Required action:
Copy each line of the records that holds the string "will".

────

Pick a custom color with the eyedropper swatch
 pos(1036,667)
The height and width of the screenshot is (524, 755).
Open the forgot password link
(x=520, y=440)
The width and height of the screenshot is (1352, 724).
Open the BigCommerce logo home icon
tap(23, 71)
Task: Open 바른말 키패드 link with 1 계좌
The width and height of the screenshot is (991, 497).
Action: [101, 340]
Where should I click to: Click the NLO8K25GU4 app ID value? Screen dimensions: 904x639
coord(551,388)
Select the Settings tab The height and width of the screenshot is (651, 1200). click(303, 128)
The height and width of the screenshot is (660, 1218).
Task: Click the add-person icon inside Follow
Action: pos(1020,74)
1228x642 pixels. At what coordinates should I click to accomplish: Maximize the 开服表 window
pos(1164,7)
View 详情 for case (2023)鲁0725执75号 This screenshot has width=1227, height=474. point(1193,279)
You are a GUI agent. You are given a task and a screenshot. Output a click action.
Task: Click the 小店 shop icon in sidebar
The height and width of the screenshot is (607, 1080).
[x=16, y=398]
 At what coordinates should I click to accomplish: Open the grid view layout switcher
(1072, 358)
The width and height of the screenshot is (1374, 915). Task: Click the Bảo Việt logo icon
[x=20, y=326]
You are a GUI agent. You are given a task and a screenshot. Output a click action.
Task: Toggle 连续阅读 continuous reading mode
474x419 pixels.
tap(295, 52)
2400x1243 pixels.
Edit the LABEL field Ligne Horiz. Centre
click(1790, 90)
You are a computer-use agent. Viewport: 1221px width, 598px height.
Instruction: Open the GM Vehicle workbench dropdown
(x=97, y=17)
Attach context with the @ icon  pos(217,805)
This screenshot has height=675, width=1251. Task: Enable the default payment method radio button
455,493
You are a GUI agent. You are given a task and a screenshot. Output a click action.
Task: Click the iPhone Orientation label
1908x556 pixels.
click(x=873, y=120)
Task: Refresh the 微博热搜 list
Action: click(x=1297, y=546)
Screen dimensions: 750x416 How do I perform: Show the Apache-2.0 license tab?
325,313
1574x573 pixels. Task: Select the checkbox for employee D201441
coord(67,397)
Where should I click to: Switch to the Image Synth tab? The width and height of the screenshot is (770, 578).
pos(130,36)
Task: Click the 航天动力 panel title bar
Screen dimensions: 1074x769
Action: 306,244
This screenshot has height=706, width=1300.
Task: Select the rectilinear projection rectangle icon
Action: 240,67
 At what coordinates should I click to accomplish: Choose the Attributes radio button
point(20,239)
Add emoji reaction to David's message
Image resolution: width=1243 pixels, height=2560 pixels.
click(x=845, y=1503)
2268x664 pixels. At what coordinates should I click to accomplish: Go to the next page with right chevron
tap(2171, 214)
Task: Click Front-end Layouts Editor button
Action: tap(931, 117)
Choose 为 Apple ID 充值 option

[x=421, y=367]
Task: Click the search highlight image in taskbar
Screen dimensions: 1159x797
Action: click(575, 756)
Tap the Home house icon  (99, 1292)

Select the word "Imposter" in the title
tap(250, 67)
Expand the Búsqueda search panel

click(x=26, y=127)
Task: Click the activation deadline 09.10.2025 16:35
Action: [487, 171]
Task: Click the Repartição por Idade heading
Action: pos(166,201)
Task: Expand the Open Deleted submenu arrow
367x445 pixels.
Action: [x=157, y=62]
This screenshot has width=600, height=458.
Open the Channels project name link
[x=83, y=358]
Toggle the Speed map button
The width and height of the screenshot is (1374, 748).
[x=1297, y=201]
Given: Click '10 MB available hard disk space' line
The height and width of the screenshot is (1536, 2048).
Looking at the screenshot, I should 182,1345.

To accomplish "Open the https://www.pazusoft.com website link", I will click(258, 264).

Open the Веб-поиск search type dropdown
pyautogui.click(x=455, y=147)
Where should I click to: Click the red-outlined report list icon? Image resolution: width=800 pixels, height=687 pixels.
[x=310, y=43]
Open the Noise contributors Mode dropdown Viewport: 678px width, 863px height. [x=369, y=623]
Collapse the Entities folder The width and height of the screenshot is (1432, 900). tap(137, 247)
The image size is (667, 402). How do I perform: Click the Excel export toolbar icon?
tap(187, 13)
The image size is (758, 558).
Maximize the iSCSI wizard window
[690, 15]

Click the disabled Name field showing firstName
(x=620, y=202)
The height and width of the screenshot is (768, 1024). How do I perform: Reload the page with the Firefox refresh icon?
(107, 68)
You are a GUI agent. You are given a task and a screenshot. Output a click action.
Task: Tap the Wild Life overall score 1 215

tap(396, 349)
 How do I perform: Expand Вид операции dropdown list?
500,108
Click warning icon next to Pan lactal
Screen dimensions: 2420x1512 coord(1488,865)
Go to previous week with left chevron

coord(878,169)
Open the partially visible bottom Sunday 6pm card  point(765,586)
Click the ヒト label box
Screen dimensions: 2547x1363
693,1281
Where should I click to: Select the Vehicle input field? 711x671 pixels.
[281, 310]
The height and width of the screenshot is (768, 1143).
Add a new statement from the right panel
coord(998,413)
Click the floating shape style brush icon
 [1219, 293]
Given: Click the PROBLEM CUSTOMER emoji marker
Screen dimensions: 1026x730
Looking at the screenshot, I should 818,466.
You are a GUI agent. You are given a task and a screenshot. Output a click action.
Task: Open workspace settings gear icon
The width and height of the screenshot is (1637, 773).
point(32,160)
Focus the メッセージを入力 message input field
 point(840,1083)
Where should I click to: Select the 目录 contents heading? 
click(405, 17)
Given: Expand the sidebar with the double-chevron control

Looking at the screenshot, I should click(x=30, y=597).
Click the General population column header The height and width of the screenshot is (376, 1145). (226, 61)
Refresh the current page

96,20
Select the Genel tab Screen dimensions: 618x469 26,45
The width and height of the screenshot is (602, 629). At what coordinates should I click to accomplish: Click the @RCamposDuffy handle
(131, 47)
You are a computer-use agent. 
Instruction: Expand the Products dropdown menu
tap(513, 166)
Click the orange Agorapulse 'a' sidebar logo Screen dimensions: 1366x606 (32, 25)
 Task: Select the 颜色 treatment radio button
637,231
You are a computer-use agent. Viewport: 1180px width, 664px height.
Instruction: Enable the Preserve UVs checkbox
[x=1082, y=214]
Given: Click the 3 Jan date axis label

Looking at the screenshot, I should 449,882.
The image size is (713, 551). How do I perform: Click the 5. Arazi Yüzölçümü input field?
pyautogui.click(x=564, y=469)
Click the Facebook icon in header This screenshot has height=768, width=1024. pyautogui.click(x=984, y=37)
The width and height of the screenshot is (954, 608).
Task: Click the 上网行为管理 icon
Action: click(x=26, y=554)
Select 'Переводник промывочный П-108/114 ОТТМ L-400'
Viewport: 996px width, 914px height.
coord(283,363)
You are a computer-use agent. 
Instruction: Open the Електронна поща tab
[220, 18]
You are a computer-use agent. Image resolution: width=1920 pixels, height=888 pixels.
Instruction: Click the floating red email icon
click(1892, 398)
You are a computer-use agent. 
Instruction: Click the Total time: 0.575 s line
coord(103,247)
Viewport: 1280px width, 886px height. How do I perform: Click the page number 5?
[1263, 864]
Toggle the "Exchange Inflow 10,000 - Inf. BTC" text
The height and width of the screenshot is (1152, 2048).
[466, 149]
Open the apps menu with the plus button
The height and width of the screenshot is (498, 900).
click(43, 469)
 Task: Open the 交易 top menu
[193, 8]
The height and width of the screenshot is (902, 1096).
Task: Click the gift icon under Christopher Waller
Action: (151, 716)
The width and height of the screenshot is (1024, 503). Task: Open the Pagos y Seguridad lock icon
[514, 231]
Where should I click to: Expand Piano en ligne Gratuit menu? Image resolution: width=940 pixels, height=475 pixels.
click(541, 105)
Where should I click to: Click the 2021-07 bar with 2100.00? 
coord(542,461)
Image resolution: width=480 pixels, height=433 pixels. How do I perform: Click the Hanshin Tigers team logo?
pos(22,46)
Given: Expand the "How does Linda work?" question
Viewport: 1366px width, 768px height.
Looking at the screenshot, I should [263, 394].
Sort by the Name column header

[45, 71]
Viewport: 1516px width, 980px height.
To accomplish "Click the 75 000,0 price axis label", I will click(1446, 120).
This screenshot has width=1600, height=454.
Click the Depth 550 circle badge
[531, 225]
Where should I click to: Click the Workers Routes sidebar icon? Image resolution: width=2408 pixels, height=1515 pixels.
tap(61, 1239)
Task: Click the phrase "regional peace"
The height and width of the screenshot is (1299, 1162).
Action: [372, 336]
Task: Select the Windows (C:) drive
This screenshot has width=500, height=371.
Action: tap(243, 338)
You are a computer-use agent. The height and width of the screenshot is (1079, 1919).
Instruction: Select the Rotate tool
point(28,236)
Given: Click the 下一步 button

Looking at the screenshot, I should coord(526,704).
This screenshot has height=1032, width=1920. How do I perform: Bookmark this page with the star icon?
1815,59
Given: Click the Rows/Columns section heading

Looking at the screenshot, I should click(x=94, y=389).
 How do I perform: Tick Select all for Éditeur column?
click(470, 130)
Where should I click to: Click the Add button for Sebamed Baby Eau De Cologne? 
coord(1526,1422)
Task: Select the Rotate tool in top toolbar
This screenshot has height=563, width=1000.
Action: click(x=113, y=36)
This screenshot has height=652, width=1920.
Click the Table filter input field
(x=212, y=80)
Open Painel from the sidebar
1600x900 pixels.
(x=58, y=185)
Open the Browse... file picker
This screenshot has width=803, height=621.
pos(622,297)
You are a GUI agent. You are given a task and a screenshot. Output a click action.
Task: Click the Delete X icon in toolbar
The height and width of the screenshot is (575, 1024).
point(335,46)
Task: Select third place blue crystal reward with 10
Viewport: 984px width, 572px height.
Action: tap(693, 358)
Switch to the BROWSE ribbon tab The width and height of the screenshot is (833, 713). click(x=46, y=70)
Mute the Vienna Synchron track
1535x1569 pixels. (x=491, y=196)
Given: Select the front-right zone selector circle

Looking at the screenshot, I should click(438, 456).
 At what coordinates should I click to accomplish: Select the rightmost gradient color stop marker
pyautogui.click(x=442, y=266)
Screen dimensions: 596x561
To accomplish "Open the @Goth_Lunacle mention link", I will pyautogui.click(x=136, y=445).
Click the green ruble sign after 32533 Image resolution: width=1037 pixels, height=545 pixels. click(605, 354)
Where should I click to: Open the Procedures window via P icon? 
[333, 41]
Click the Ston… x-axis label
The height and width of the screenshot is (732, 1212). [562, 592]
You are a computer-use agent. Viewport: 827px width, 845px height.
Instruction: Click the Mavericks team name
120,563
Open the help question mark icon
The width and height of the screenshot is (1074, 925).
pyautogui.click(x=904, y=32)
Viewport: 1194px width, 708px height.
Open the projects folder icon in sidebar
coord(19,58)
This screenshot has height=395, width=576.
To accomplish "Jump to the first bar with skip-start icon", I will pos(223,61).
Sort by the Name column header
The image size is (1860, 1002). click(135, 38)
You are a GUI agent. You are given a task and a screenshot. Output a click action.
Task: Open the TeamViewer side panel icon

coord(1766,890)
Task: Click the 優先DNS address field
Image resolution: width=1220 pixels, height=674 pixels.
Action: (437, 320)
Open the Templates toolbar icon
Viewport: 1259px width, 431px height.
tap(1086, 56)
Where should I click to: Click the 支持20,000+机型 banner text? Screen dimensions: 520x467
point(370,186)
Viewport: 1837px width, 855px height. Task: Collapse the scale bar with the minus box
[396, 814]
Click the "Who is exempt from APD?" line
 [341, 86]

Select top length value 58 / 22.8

────

Solution for this task:
To accomplish "Open the https://www.pazusoft.com website link", I will click(258, 264).
To accomplish "Click the 75 000,0 price axis label", I will click(1446, 120).
To accomplish "Open the @Goth_Lunacle mention link", I will pyautogui.click(x=136, y=445).
To accomplish "Jump to the first bar with skip-start icon", I will pos(223,61).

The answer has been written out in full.